Consequently, printing values of variables is still an important debugging approach.
In this example, the tests from the previous chapter “Testing” are
extended by a test case that executes the policy with input "true":
test_deny_string {
deny with input as {"privileged": "true"}
}
As expected, the test case fails:
$ ./opa test policy.rego policy_test.rego
policy_test.rego:
data.mypolicy.test_deny_string: FAIL (85.375µs)
--------------------------------------------------------------------------------
PASS: 2/3
FAIL: 1/3
To investigate the issue, the value of input.privileged can be displayed
using print():
deny {
print(sprintf("value of `privileged`: %v", [input]))
input.privileged == true
}
When executing the test case again, the value is shown:
$ ./opa test policy.rego policy_test.rego
policy_test.rego:
data.mypolicy.test_deny_string: FAIL (88.875µs)
value of `privileged`: {"privileged": "true"}
--------------------------------------------------------------------------------
PASS: 2/3
FAIL: 1/3
The output now reveals the data structure of input.privileged, which is string instead of boolean and a fix can be created.

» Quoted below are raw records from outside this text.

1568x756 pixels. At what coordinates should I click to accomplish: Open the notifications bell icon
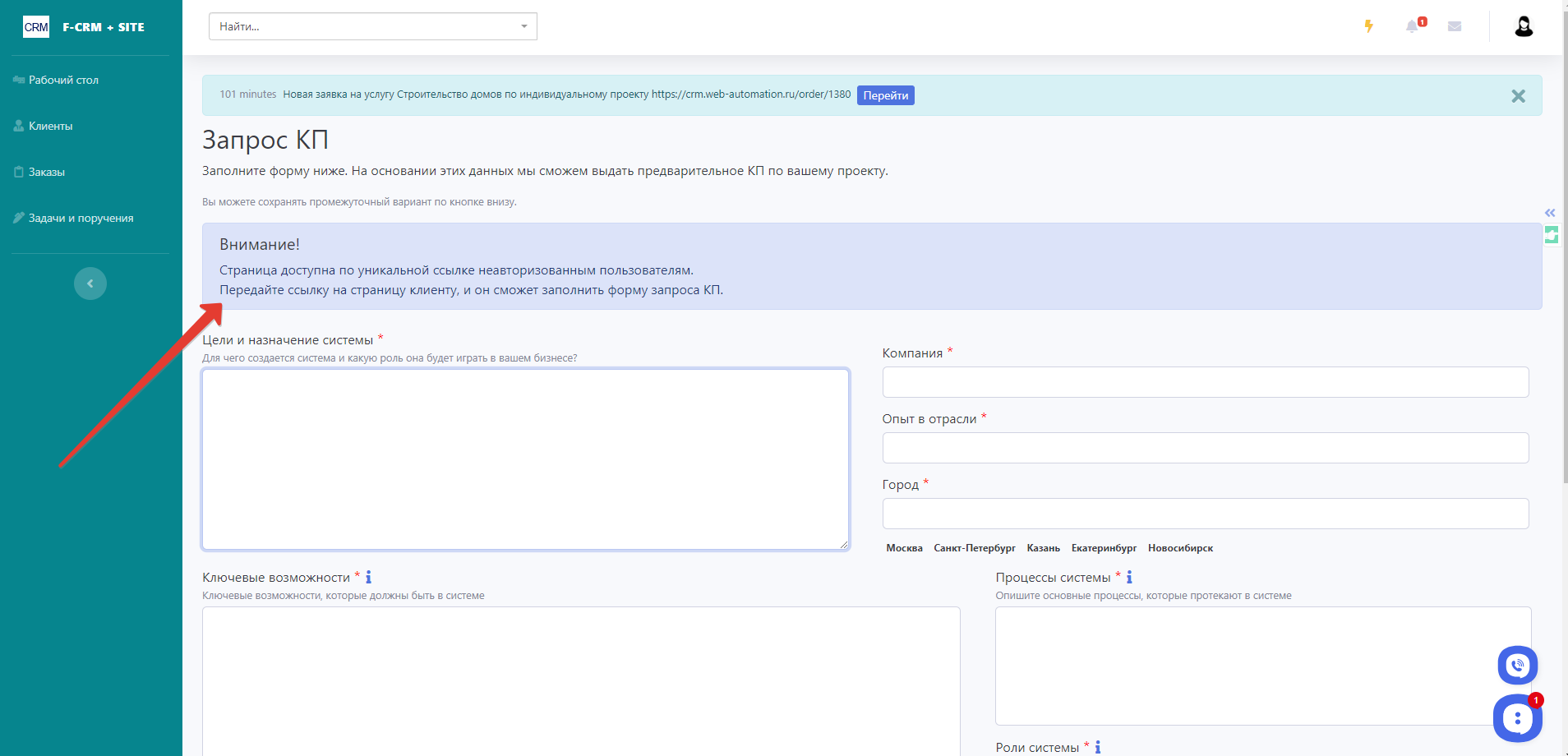tap(1412, 26)
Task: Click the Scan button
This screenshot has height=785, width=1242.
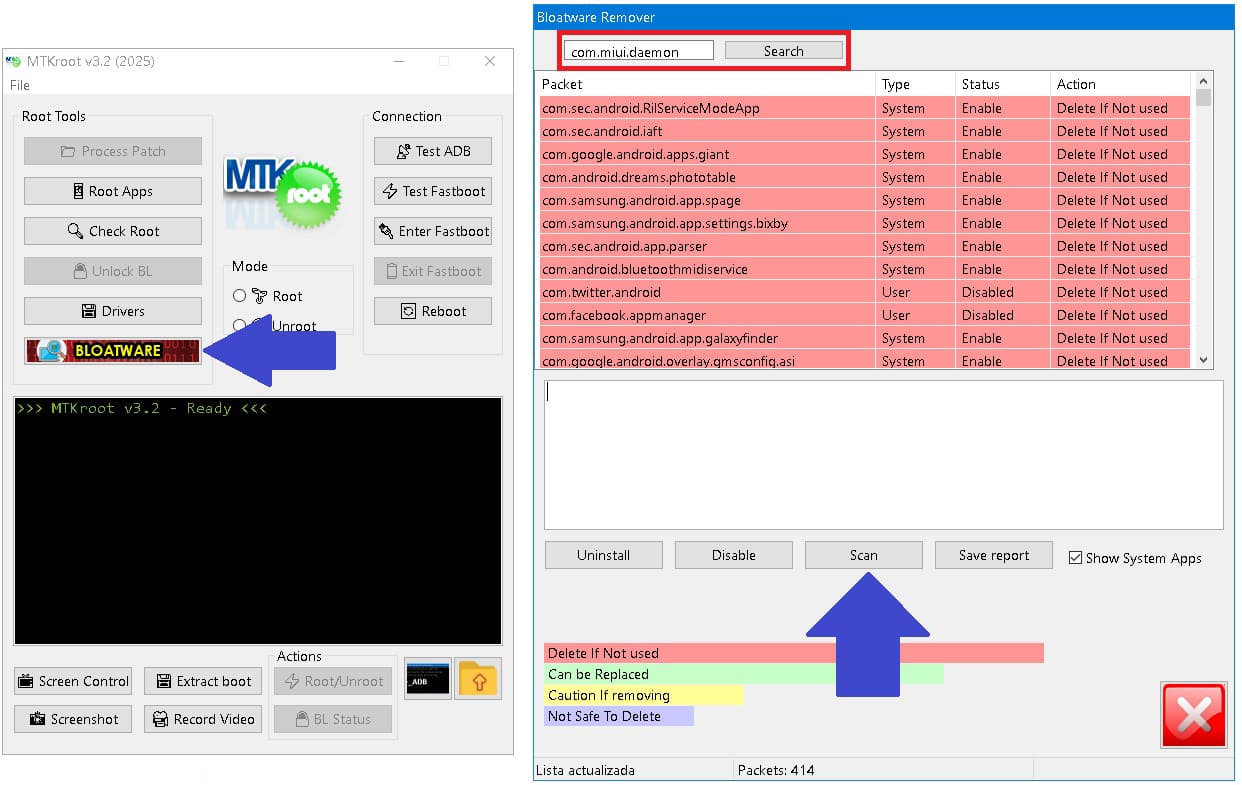Action: coord(863,555)
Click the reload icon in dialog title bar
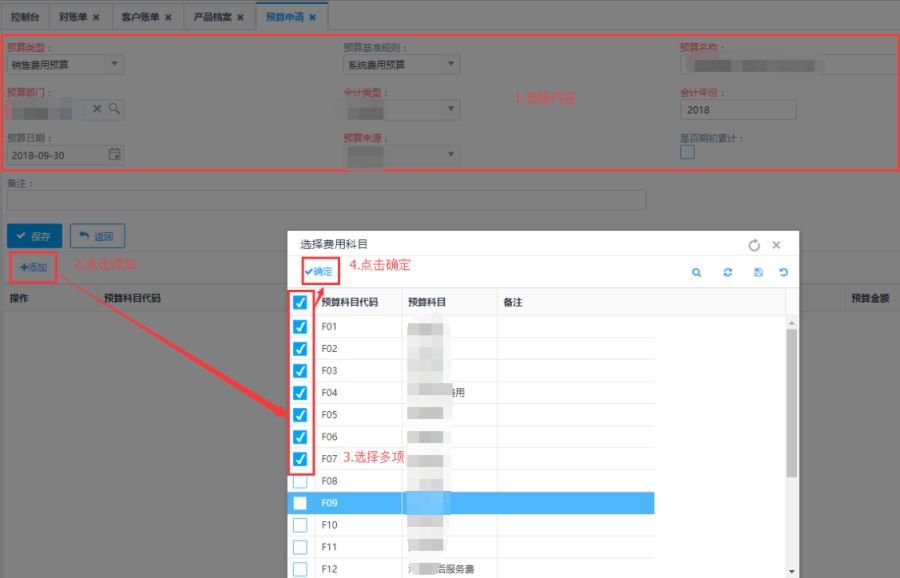Image resolution: width=900 pixels, height=578 pixels. click(x=754, y=244)
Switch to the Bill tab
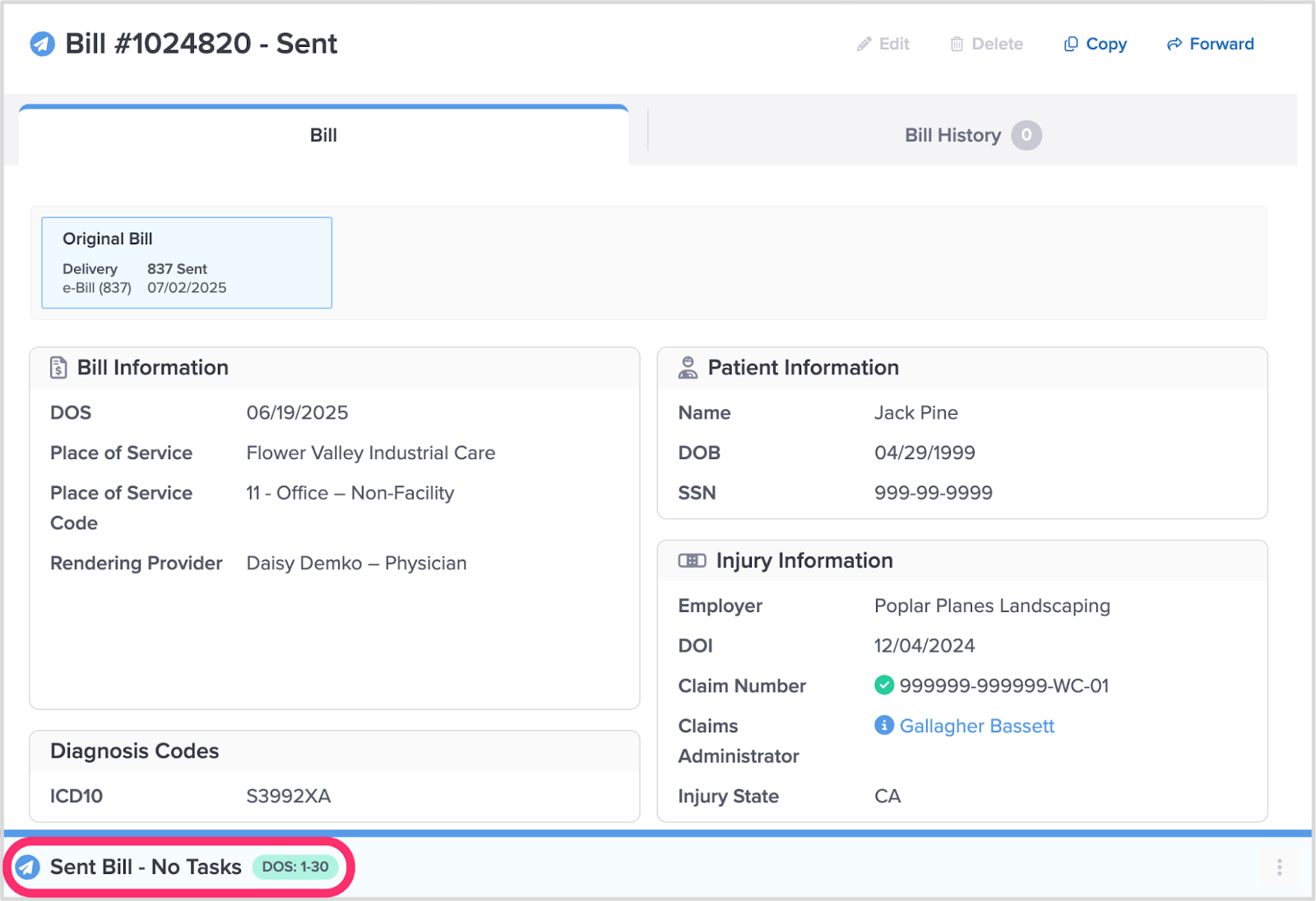This screenshot has width=1316, height=901. click(x=323, y=136)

OPA provides the print() function since OPA release v0.34.0.
Fortunately, print() does not stop on undefined values but displays <undefined> instead.

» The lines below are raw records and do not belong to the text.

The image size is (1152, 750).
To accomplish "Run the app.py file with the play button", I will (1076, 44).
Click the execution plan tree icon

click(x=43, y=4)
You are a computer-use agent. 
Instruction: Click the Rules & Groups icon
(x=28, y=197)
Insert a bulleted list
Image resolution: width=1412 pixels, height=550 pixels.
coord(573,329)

A useful 3rd-party tool to easily debug code, test policies and more is fregot.
Common Errors
Complete rules must not produce multiple outputs
This error occurs if one or more rules of the same definition take the same input and produce unequal output, for example:
# input
-
# code
a_rule := res {
res := "b"
}
a_rule := res {
res := "c"
}
# output
policy.rego:7: eval_conflict_error: complete rules must not produce multiple outputs
The first definition of a_rule returns "b" while the second definition
returns "c" which is non-deterministic behavior.
Often, all return values are valid and a union of them is the expected output. This can be achieved, by returning a set instead:
# input
-
# code
a_rule[res] {
res := "b"
}
a_rule[res] {
res := "c"
}
# output
{
"a_rule": [
"b",
"c"
]
}
Another common option is to merge both rules into one and return a collection. If neither option leads to the intended solution, the logic of the policy might need to be revised.

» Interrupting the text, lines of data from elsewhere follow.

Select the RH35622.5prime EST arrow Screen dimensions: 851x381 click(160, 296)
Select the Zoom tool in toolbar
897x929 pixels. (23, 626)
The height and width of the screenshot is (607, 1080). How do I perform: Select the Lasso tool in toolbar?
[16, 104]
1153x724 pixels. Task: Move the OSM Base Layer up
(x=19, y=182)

Accessing undefined value in negated expression
Accessing an undefined value in a negated expression can lead to unexpected
behavior. For example, a developer might intend to verify if an
attribute of an object has been set to true:
# input
{}
# code
func2(p) {
p == true
}
deny {
not func2(input.doesnotexist)
}
# output
{}
The expected output is that deny returns true, which is not the case.
The negation does not handle the expression evaluating to undefined
and execution stops. This seems to happen due to implementation details of
negation in OPA.
Two alternative approaches can be used to achieve the expected behavior:
# input
{}
# code
deny1 {
not input.doesnotexist == true
}
func1(p) {
func2(p.doesnotexist)
}
func2(p) {
p == true
}
deny2 {
not func1(input)
}
# output
{
"deny1": true,
"deny2": true
}
A rule of thumb is to keep negated expressions as short and simple as possible.
OPA for Critical Paths
Rego and OPA present reliable instruments to create & evaluate policies. The decidability and termination guarantees provide assurance and allow to build powerful authorization frameworks that can be part of any critical paths of business applications.
However, using Rego comes at a cost as many programmers are not familiar with
some of the involved concepts of logic programming such as existential
quantification or the exit-early optimization of OPA discussed in chapter “Introduction”.
As a consequence, programmers are required to go through an initially steep learning
curve acting as a barrier to entry. In addition, considering the potential pitfalls,
the cost of adopting OPA should be put into scale and compared with
alternative approaches such as choosing an imperative programming language instead
with a more mature developer tool ecosystem and access to many more programmers (of course, imperative languages are not immune to pitfalls either).
For example, when creating software where the risk of side-effects is acceptable and time-to-market
is crucial, the decision of choosing Rego should be made consciously of its consequences.